Reproduce the material below word for word, starting with the line that contains "Task: Click the" and going on through the line that contains "Action: (x=367, y=676)". Leave the pictures out of your answer.

[Rows from a dataset]
----

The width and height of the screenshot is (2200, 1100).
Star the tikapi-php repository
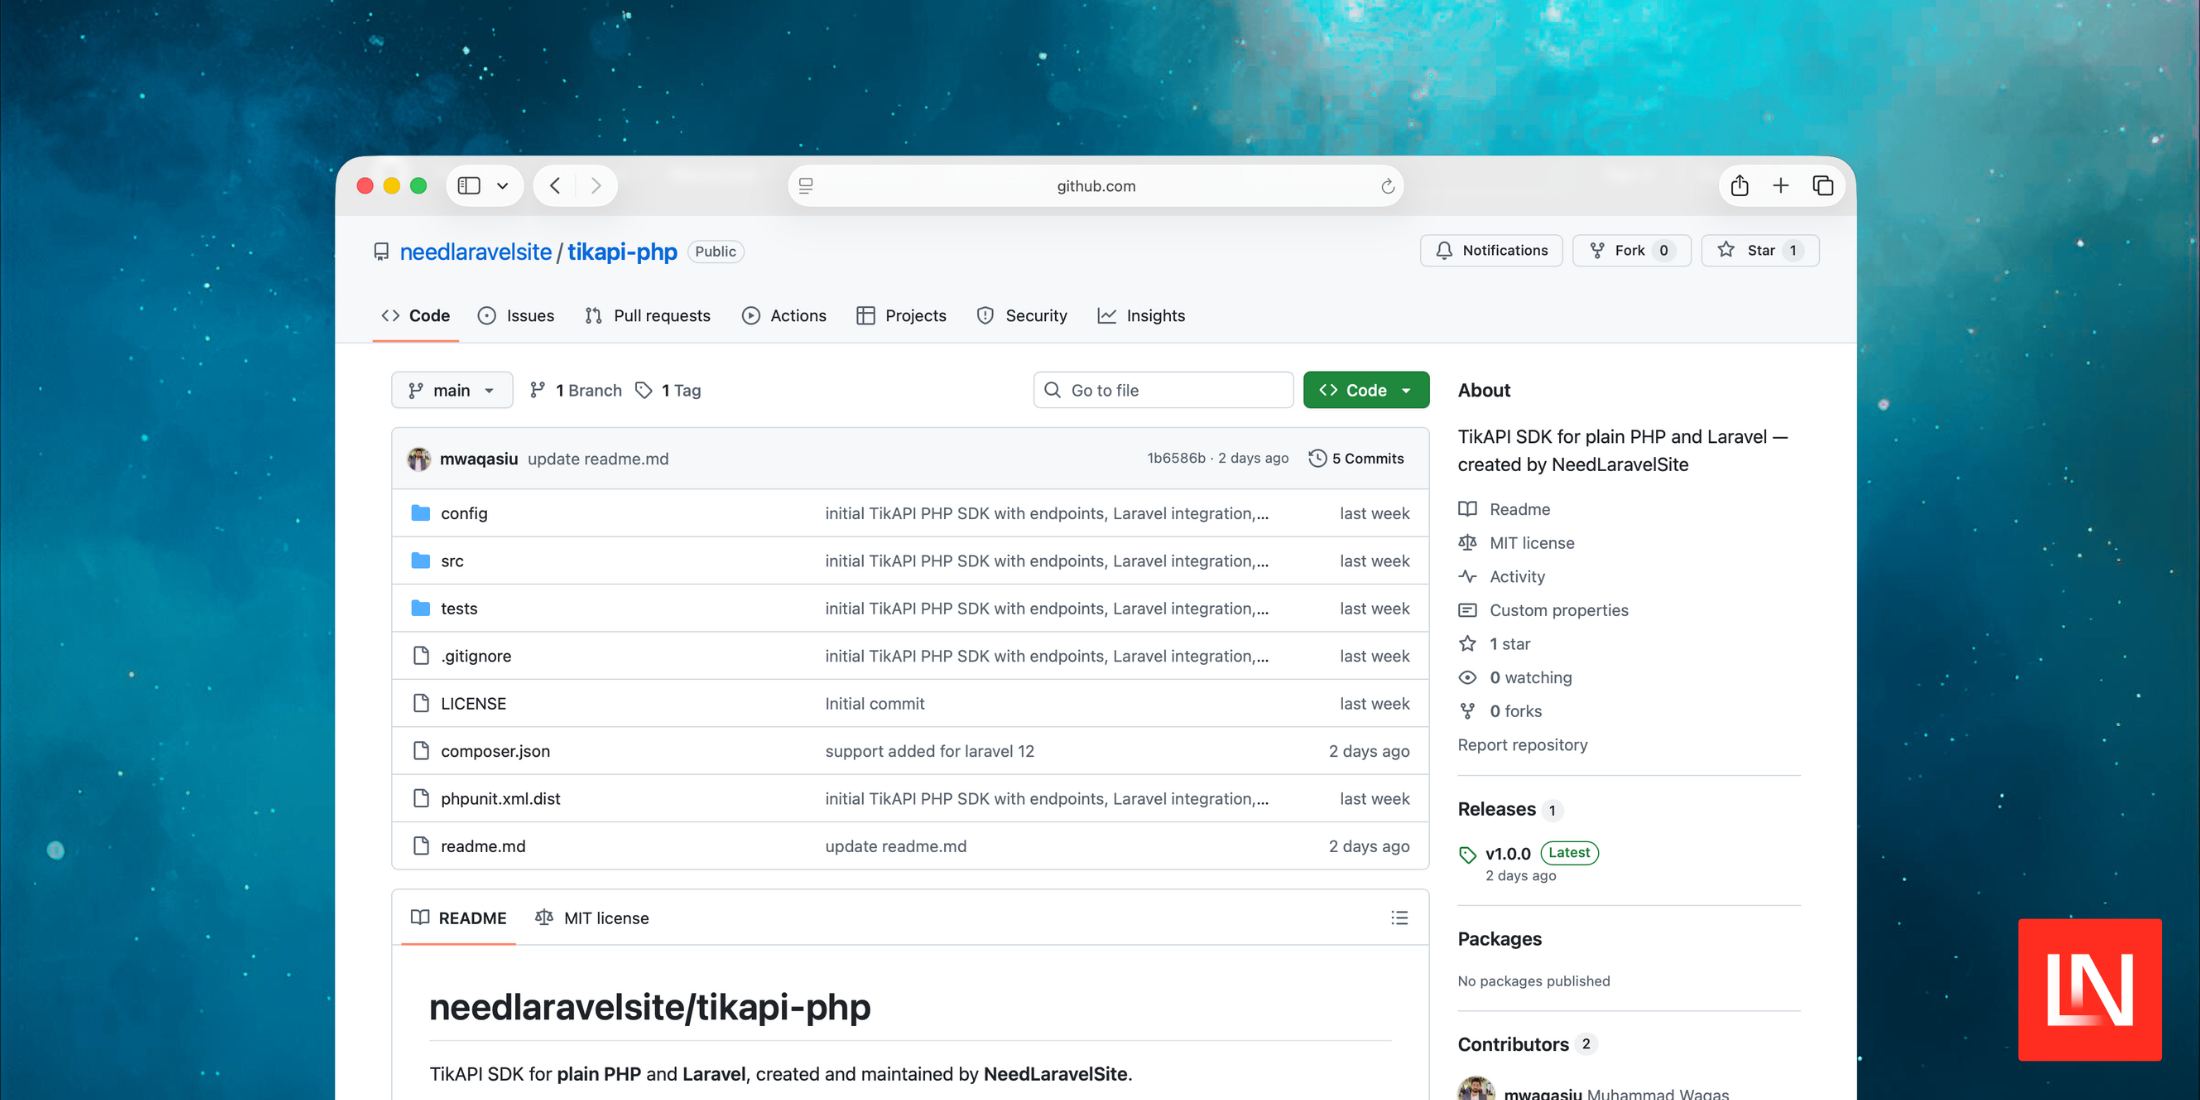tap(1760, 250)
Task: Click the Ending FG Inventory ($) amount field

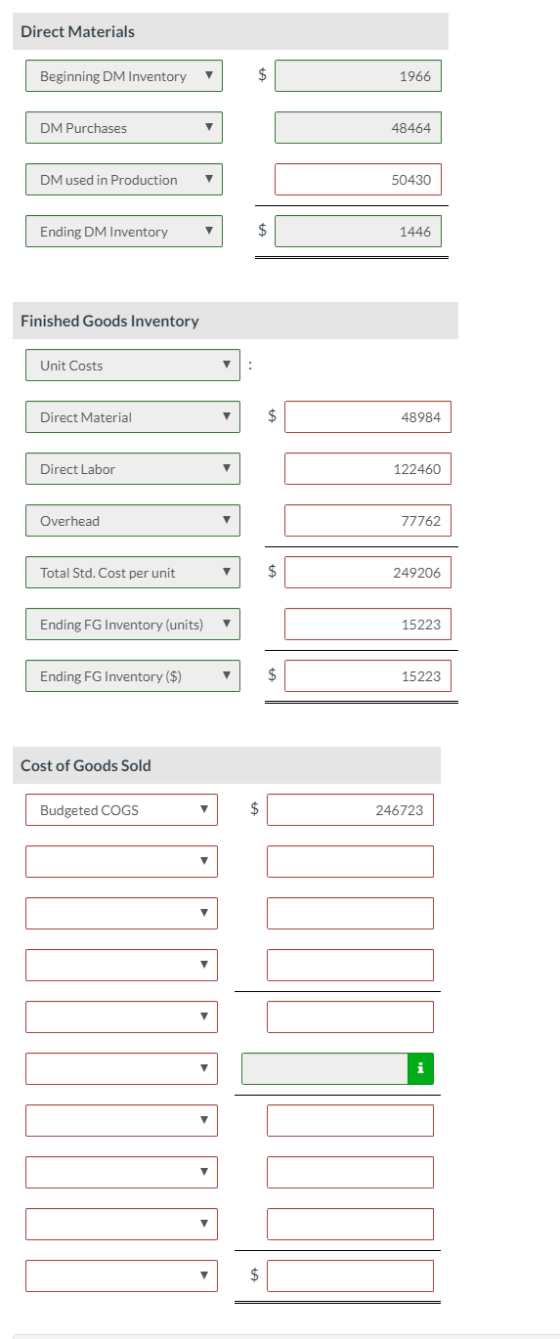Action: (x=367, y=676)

----

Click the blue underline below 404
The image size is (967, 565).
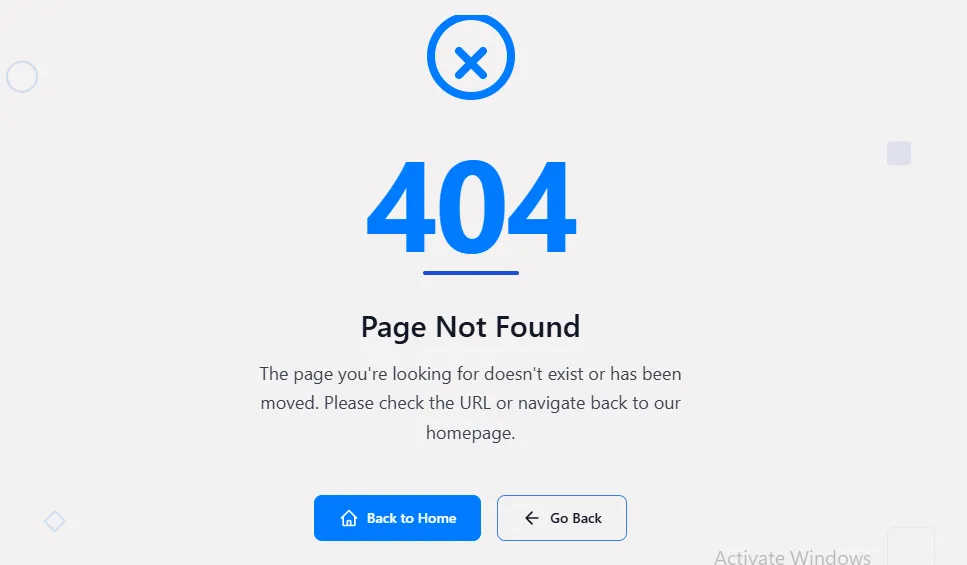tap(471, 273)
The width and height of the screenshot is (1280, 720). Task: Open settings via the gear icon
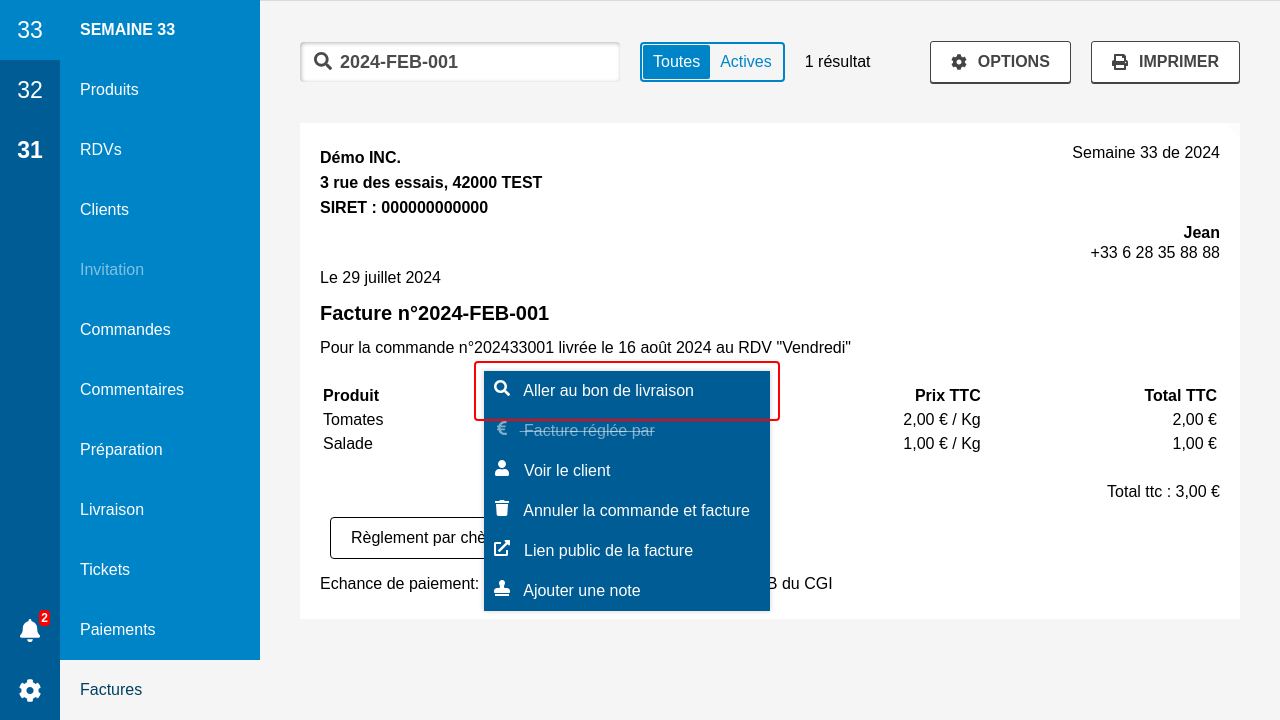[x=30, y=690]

----

### Output:
Task: Click the Ending FG Inventory ($) amount field

Action: (x=367, y=676)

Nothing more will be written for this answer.